■ Excerpt
start

Freight Recession Warns UPS and JB Hunt

By Michael Lebowitz and Lance Roberts | April 27, 2023

Last week JB Hunt Transportation Services (JBHT) warned that the freight trucking sector was slowing down. JBHT’s President said: “Simply stated, we’re in a freight recession.” UPS echoed their sentiment on Tuesday. First-quarter revenue for UPS fell short of expectations and 6% below last year’s level. Further, they guided forward revenue projections lower. Carol Tome, CEO, stated, “In the first quarter, deceleration in U.S. retail sales resulted in lower volume than we anticipated, and we faced ongoing demand weakness in Asia. Given current macro conditions, we expect volume to remain under pressure.” Per the WSJ, the most significant volume declines were in domestic next-day air shipments (-10.7%) and deferred services (-24.5%).

Results and statements from UPS and JBHT point to weakening demand for shipping services due to slowing economic activity. Freight activity tends to be a leading, not lagging, economic indicator. Today’s earnings release from Amazon should shed more light on shipping and the state of the consumer. Unfortunately, we must wait a few weeks for retail leaders Walmart and Target to report on earnings. Consumers have been racking up considerable credit card debt and drawing down their savings over the last year. UPS and JBHT warnings of a freight recession should be followed closely as we may be in the early innings of a consumer slowdown.

ups jb hunt

What To Watch Today

Earnings

Earnings

Economy

Economic calendar

Market Trading Update

Despite MSFT and GOOG earnings which helped support the Nasdaq yesterday, the rest of the S&P 500 index was dragged lower by everyone else. Notably, the market broke below the April downtrend line, taking out initial support. With the 50-DMA just below current levels, the 4040 level will be critical support.

The market will get another chance to rally today following META’s earnings last night, but the sell signal continues to suggest lower prices ahead in the short term. We recommended raising cash levels last week, which remains the advice now on any short-term bounces.

Market Trading Update

Google and Microsoft

Two tech heavyweights reported better-than-expected earnings, but their stocks had different reactions.

Google beat on revenue and earnings and approved a $70bn stock buyback. While Google Cloud revenue was up 28% annually, their YouTube ad revenue fell by 3%. That was the third consecutive quarter its ad revenue fell. Google Cloud finally turned a profit. Like Amazon and Microsoft, cloud revenue is a big driver of growth. However, investors tend to discount cloud revenue as it is an increasingly competitive field with easy access for new entrants with cheaper fees. Therefore, maintaining profit margins in cloud products will be difficult. Google shot up 6% on the earnings release but gave all of it back by the next day’s opening.

end

■ Given records
start

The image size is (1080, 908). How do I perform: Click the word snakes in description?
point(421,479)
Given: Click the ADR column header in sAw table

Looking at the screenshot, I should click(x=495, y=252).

end
start

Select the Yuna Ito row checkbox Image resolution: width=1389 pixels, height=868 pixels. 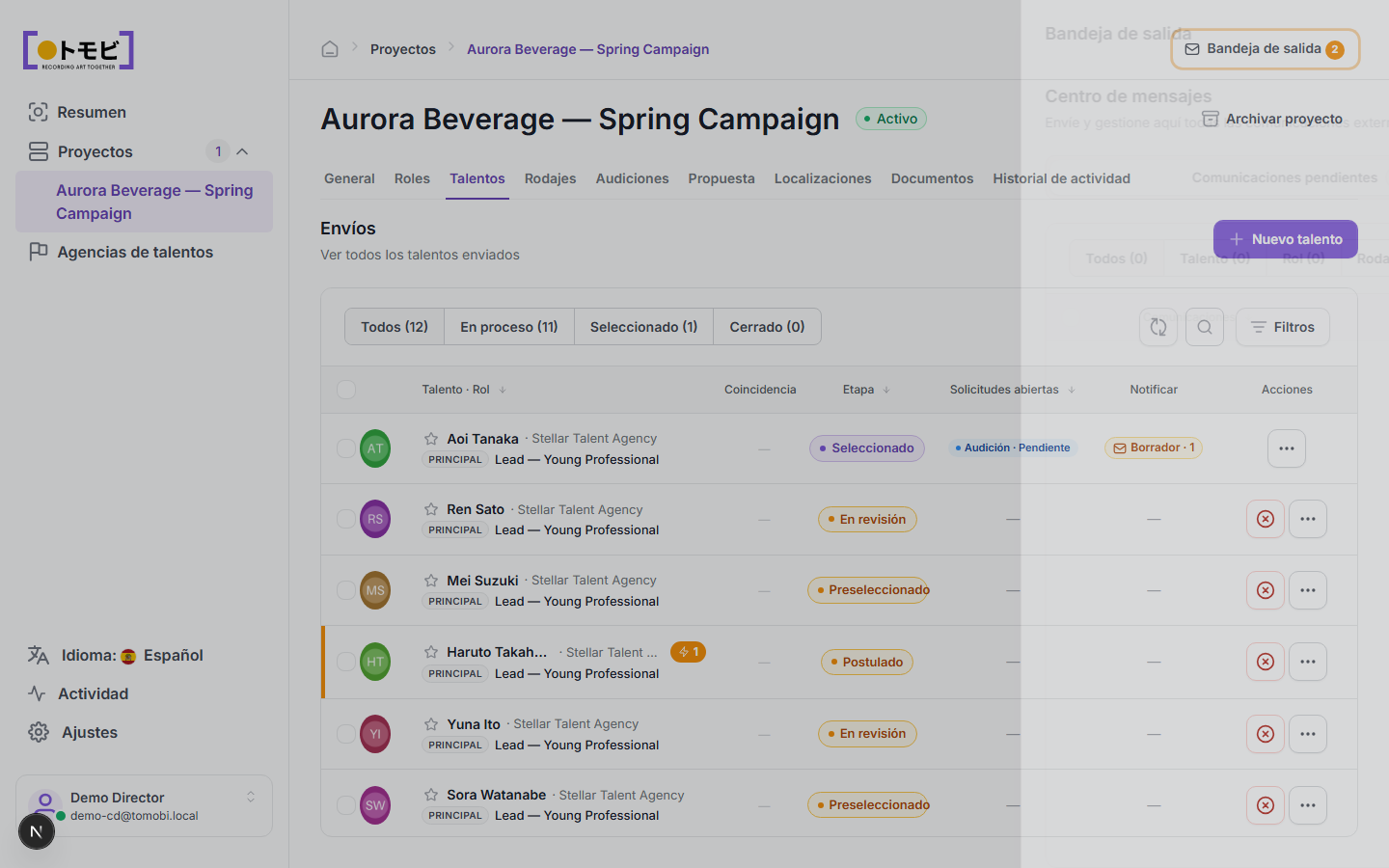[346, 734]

end

■ Your instructions
Reproduce the part of the freight recession article that opens with the words containing "Despite MSFT and" and closes with "be critical support.". This data has no connection to the freight recession article.

■ Complete output
Despite MSFT and GOOG earnings which helped support the Nasdaq yesterday, the rest of the S&P 500 index was dragged lower by everyone else. Notably, the market broke below the April downtrend line, taking out initial support. With the 50-DMA just below current levels, the 4040 level will be critical support.